Even if you're the biggest Friends fan there is, you have to admit that the show didn't always do the best at sticking to realism. Take the size of the gang's apartments, for instance, or the fact that none of these six New Yorkers were ever once seen taking the subway. But by far the most ridiculous aspect of the show has to be the characters' financial situations. Fans have tried time and time again to explain away the show's ridiculous take on how the group afforded their activities, but despite the effort, no one's been able to justify why a masseuse, an actor, a waitress, a chef, a paleontologist and an IT guy could could have those jobs and live the lives they did.
Yet while all six of the main cast had questionable money situations, it was Joey's finances that raised the most eyebrows. He was a struggling actor/part-time waiter who had the world's worst agent and a tendency to forget auditions, but did he have to give up the apartment? Take on another job? Stop asking women on so many dates? Of course not —that would've made for boring TV! Although it doesn't make much sense, here's how much money Joey would've likely made in his jobs:
The minimum weekly salary for an Off-Broadway actor is around $500-$900, and presumably, it was substantially less back in the '90s. The actual amount depends on the number of seats filled, and it's safe to assume that Joey's theater gigs in Pinocchio remakes and musical versions of Freud! weren't exactly sell-outs. So say his average play went on for a month, and Joey earned $300 a week — that's only $1,200.
Remember when Joey made everyone think he had had V.D.? It was all because of a modeling gig he took when he needed some extra money, but unfortunately, the job probably wasn't worth his time (and not just because his family thought he had an STD). The average model makes about $13 dollars an hour, so let's say that back in the '90s, it was closer to $8 or $9. Maybe the shoot took a day, max — that's only about 80 bucks in Joey's pocket for an ad that almost ruined his life.
The minimum wage in New York during 1997 was $4.25. Add on tips, subtract the free food, and Joey probably took home around only about $50-$60 a day.

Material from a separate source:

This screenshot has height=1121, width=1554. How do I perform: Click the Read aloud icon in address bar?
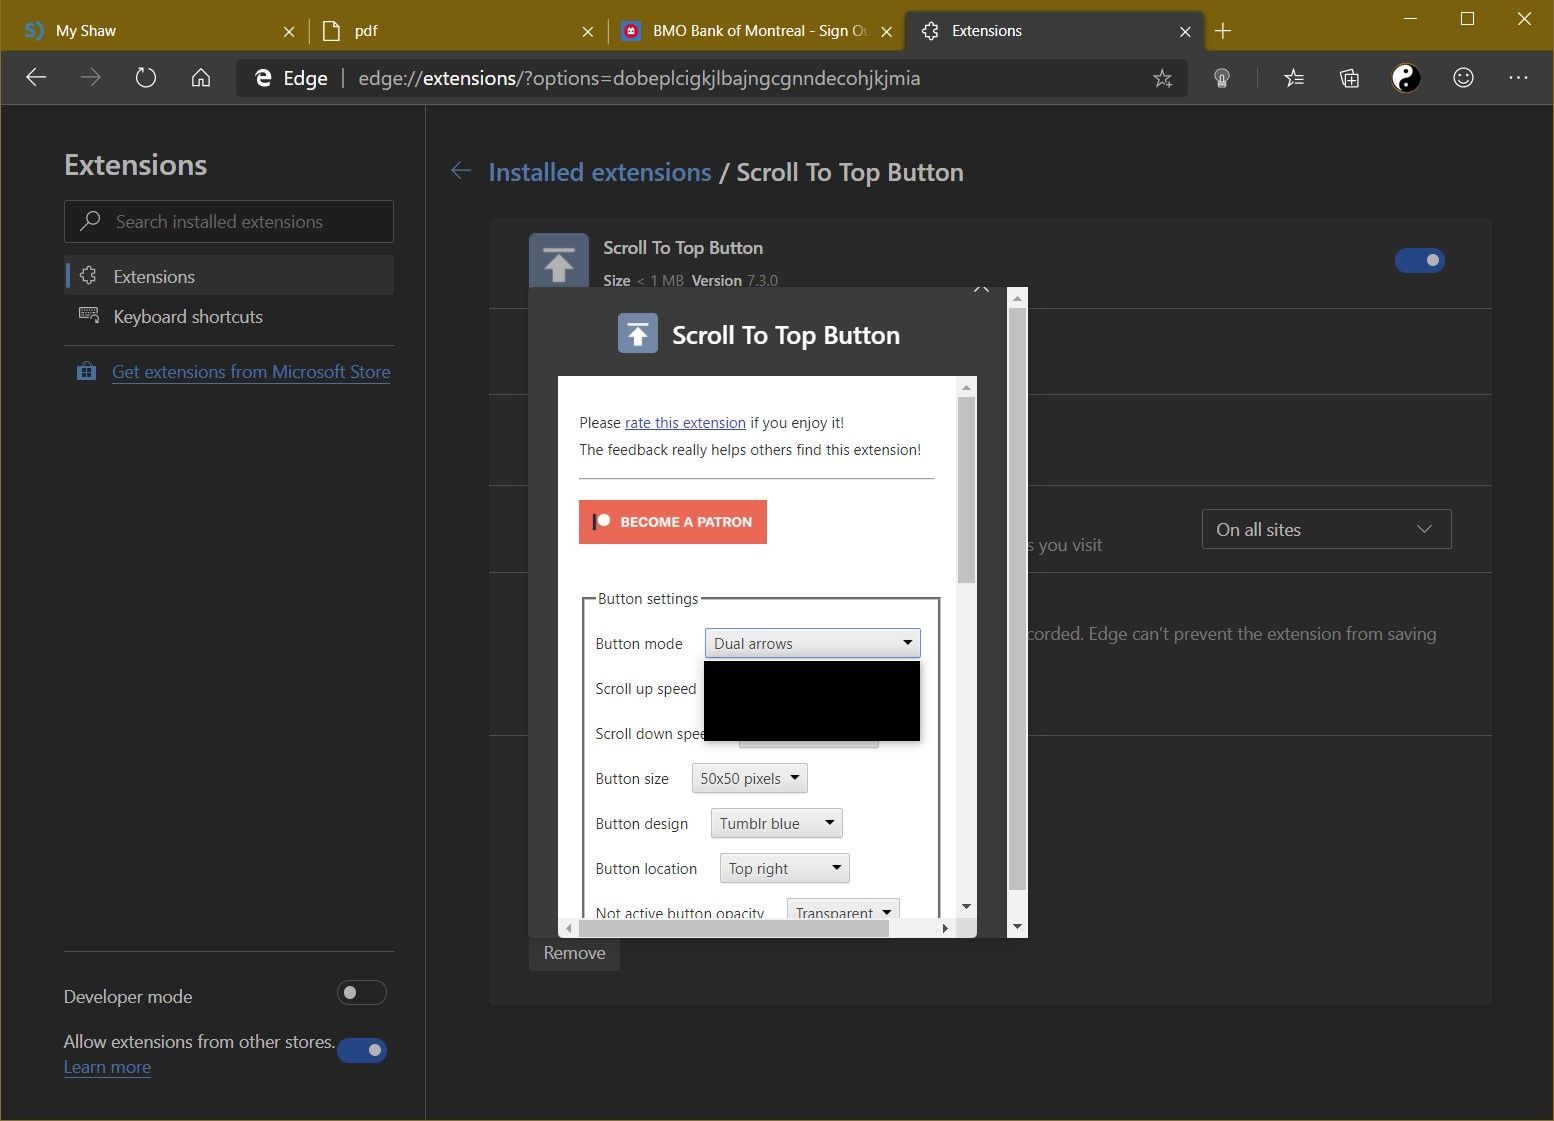point(1221,77)
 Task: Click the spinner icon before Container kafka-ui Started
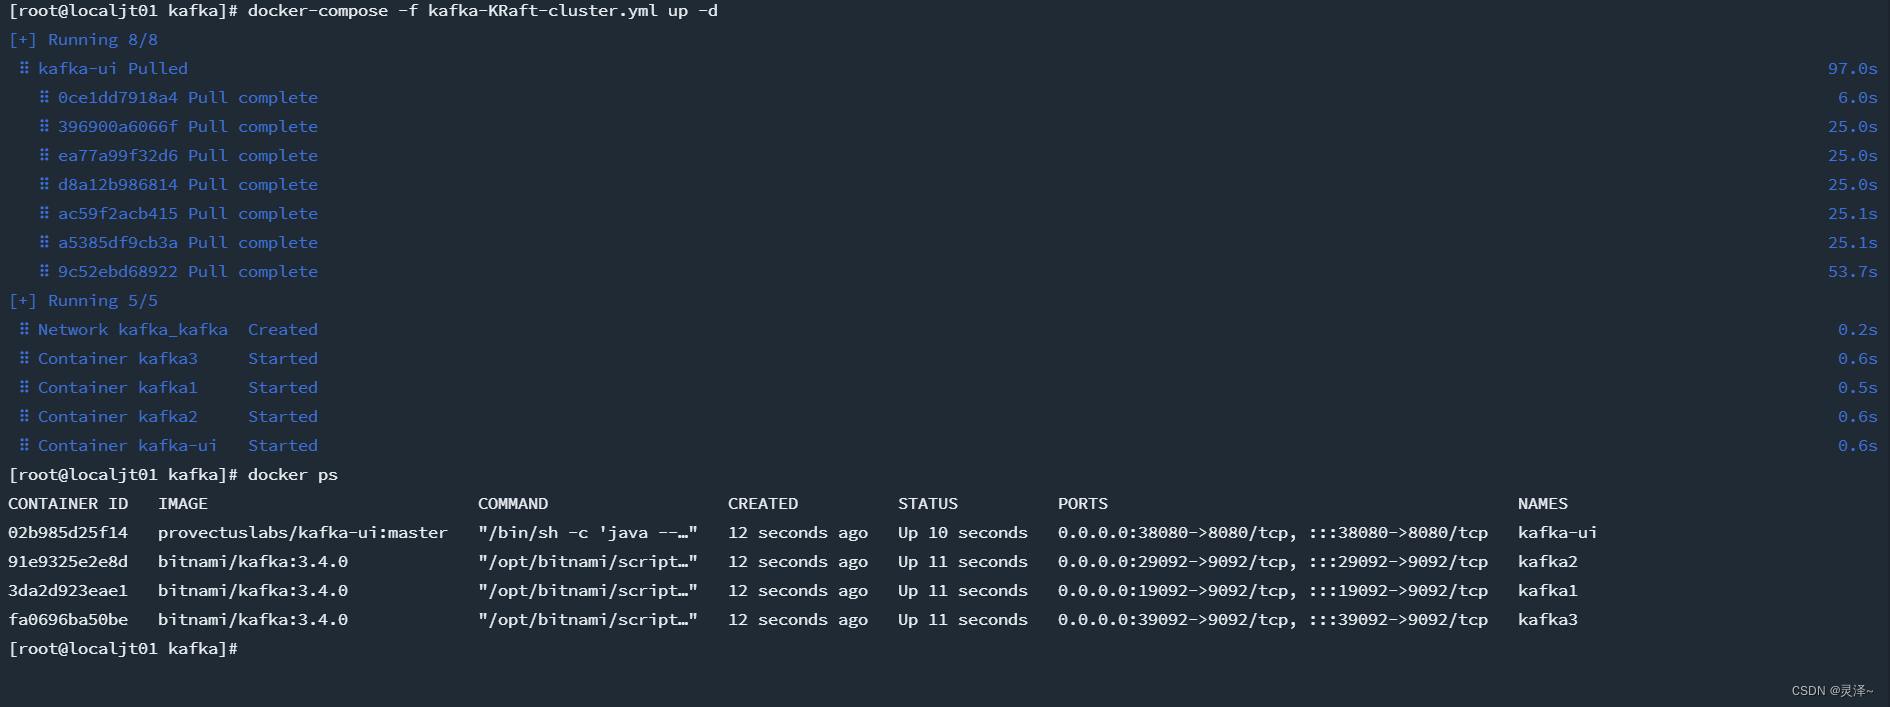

While it varies by clinic (seriously, the things I google for Friends...), a sperm donor can expect to make about $20-$30 a specimen (so perhaps $16 during the '90s). So if, say, Joey donated twice a week for a month, that's $128. Not the best profit, especially when you consider the fact that his sperm wasn't even that popular.
Starring on a Soap Opera
Starring on Days of Our Lives is the only believable explanation for how Joey could have afforded his life. As Dr. Drake Ramorey, Joey, an unknown actor, probably began the series making only around $400 an episode (about $700 in today's money). By the end of his run, however, he could've made closer to $900 an episode. In a 260-episode season, that's $234,000 — enough to afford all the sandwiches a guy could eat.